Les rayons des commerces semblent clairsemés, puisque toutes les marchandises importées commencent à s'épuiser. L'électricité est erratique parce que ceux qui peuvent se le payer ont acheté des appareils à induction électrique et autres choses semblables pour la cuisson, surchargeant plus encore le système. À partir de demain [27/12/2015] nos coupures électriques régulièrement programmées vont augmenter à 8 et 9 heures par jour suite à l'augmentation de la consommation d'énergie. Ceci bien que la pénurie de carburant ait amené un certain nombre d'entreprises à fermer, réduisant un peu la consommation d'énergie électrique ; donc cela pourrait être pire.

Le blogueur Shiromani Dhungana [7] écrit aussi que les déplacés du séisme vivent des moments très difficiles en conséquence du blocus :

De nombreuses victimes du séisme sont mortes à cause du froid. A cause du blocus, les victimes du séisme ne peuvent pas acheter nourriture, carburant, et matériaux de construction pour construire des abris.
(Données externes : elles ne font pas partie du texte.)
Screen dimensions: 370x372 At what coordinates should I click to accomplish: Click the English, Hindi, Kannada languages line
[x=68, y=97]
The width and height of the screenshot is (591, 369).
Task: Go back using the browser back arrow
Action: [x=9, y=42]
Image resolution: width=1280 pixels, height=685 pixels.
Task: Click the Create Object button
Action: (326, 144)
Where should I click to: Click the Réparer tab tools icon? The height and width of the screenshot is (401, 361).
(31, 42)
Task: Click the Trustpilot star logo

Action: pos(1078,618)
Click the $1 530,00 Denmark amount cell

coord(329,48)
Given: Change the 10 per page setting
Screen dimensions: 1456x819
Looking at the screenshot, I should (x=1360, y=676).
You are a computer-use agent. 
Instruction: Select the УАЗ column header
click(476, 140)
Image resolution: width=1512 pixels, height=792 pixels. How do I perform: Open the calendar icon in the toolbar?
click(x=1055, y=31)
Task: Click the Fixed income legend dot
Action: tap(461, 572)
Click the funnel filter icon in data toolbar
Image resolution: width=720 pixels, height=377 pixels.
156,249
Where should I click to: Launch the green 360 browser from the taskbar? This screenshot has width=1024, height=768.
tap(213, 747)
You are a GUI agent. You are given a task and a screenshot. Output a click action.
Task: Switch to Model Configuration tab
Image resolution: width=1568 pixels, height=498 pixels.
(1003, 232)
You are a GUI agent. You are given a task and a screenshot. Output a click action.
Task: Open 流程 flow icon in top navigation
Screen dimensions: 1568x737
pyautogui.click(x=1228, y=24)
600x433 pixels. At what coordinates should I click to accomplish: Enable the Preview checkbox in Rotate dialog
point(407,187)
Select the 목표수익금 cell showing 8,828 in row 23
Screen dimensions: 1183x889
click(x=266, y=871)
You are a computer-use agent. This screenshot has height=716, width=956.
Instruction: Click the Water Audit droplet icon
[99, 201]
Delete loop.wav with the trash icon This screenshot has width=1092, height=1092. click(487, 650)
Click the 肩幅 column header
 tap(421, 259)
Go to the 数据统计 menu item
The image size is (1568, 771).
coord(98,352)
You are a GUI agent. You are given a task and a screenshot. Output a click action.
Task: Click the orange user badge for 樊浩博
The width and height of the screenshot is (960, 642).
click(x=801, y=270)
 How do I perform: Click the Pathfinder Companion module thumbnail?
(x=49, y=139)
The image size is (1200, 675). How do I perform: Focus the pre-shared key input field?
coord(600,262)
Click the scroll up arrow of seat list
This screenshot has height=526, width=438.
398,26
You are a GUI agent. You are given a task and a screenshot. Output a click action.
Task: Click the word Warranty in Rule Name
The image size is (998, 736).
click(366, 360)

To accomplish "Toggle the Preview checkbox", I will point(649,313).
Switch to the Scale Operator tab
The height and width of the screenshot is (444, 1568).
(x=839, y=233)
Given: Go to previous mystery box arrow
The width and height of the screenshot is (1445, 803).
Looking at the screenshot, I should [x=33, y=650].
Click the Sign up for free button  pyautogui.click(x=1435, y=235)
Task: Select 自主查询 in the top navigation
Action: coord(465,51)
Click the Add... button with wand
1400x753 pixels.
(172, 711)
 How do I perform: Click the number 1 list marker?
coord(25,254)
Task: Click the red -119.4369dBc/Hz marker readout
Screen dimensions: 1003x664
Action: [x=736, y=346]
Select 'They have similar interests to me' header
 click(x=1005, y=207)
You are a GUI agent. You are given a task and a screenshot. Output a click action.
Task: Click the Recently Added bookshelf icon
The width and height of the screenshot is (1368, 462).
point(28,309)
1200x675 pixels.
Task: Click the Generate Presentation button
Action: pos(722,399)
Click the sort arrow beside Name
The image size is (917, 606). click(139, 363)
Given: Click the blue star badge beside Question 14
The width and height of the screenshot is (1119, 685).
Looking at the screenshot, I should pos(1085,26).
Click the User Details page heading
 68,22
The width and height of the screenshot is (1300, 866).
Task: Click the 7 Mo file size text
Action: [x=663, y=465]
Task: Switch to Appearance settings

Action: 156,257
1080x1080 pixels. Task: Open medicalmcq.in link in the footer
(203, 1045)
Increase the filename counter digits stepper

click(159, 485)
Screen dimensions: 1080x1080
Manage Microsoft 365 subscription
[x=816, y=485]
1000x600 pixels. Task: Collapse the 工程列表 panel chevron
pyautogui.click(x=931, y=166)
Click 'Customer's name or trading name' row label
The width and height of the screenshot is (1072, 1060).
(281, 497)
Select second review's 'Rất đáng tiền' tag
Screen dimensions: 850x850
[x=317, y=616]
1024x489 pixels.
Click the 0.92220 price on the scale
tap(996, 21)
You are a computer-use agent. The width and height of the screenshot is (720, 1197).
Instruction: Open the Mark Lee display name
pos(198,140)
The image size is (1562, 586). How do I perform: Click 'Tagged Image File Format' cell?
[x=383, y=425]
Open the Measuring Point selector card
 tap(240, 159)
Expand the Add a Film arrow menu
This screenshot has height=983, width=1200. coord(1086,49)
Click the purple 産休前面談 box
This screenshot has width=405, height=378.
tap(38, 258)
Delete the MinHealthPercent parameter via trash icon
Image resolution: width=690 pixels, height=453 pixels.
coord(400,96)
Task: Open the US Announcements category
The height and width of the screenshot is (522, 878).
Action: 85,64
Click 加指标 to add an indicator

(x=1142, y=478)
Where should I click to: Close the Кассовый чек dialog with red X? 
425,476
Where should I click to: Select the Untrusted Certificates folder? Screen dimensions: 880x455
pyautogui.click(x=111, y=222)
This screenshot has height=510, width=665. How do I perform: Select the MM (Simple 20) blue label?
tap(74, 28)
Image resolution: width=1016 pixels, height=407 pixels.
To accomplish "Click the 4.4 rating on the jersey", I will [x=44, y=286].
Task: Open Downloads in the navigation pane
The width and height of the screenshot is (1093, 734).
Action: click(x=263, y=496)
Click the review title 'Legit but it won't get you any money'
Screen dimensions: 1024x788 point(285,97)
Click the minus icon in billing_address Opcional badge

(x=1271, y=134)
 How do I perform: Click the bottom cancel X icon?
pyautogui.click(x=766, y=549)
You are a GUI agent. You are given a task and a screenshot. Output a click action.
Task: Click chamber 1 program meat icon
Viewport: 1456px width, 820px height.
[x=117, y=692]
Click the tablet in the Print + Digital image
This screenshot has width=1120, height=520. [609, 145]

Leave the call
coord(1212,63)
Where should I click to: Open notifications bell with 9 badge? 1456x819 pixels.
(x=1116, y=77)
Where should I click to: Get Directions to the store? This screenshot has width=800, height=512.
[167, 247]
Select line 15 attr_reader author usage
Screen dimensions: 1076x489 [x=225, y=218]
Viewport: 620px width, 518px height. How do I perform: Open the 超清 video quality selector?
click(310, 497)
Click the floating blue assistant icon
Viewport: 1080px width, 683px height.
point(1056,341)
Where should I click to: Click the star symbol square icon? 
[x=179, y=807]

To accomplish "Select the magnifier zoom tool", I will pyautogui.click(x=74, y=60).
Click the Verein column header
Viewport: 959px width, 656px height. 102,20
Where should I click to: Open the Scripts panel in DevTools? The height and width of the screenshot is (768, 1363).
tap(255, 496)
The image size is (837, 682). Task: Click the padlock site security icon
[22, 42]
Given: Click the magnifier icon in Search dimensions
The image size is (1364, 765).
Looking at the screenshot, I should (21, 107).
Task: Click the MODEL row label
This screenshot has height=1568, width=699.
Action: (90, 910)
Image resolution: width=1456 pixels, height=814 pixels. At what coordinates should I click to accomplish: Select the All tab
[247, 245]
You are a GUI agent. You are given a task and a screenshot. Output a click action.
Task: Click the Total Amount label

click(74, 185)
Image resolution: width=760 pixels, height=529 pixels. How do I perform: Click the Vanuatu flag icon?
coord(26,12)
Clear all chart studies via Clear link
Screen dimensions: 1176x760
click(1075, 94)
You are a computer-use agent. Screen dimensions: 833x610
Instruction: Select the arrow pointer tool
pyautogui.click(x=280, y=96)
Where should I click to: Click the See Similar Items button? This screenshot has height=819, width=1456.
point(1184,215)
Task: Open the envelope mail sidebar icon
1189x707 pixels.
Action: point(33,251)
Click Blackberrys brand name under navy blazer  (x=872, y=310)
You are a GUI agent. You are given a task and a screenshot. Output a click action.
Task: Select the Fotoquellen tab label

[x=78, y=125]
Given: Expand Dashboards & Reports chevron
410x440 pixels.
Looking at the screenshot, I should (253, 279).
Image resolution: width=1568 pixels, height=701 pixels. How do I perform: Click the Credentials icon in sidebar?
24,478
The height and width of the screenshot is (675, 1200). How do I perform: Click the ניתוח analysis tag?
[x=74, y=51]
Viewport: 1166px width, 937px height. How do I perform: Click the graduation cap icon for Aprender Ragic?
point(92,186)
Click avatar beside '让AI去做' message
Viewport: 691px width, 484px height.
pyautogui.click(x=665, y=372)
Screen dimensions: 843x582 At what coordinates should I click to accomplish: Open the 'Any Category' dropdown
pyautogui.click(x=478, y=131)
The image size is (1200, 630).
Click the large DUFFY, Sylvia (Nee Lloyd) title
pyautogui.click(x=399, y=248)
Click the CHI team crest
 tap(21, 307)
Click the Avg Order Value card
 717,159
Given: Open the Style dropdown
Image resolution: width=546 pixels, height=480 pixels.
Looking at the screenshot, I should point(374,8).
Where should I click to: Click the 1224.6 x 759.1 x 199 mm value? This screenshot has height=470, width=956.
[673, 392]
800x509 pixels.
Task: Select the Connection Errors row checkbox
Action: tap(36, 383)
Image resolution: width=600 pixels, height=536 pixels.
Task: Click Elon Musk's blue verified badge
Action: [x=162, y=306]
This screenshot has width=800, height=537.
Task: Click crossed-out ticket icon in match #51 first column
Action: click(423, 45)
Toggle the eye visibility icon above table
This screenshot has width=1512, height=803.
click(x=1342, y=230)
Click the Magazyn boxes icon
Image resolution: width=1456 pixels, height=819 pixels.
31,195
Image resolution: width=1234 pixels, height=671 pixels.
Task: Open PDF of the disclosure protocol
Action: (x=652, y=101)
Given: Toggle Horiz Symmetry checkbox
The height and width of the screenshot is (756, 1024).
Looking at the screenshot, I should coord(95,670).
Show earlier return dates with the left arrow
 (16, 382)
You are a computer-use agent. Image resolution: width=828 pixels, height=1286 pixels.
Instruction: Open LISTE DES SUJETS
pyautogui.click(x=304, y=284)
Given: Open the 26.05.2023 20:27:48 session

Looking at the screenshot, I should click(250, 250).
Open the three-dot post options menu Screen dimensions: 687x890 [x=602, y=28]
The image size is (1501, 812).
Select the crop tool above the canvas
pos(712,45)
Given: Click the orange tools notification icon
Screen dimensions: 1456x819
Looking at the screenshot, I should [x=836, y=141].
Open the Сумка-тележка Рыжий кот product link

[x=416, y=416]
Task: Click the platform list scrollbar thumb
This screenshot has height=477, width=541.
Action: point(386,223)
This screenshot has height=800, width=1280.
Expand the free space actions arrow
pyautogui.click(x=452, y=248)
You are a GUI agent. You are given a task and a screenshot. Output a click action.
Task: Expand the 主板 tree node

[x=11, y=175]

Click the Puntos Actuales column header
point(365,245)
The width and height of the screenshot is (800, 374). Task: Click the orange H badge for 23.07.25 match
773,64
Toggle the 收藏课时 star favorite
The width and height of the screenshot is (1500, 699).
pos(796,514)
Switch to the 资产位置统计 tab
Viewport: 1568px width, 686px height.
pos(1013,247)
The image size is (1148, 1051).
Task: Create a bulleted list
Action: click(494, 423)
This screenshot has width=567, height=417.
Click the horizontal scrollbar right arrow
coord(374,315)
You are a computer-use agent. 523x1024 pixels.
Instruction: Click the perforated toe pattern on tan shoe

Ils sont obligés de dormir à l'extérieur. Un hiver rigoureux dans les montages est en train de dégrader leur condition. […]  Les organisations humanitaires ne peuvent opérer sous les conditions d'un tel manque de l'essentiel.

Le peuple du Népal ne peut  pas supporter davantage, c'est l'avertissement lancé par des utilisateurs de Twitter :

Les queues pour le carburant à #Kathmandu sont absolument épouvantables. Les Derniers Jours #IndeBlocusNepal #Nepal

#IndeBlocusNepal crée #crise au #Nepal @MaryamNSharif @sheikhhasina @ashrafghani @18thsaarc @PM_Nepal

Kunda Dixit [34] dans un blog du Nepali Times a mis en cause l'incompétence du gouvernement, dont il a affirmé qu'il est en train d'ignorer la souffrance de plus de 2 millions de survivants du séisme cet hiver [35] :

Tout le pays est en train de souffrir du blocus, mais la situation critique des survivants du séisme sans-abris est doublement périlleuse [36]. Cependant un État insouciant est béatement oublieux de leur situation.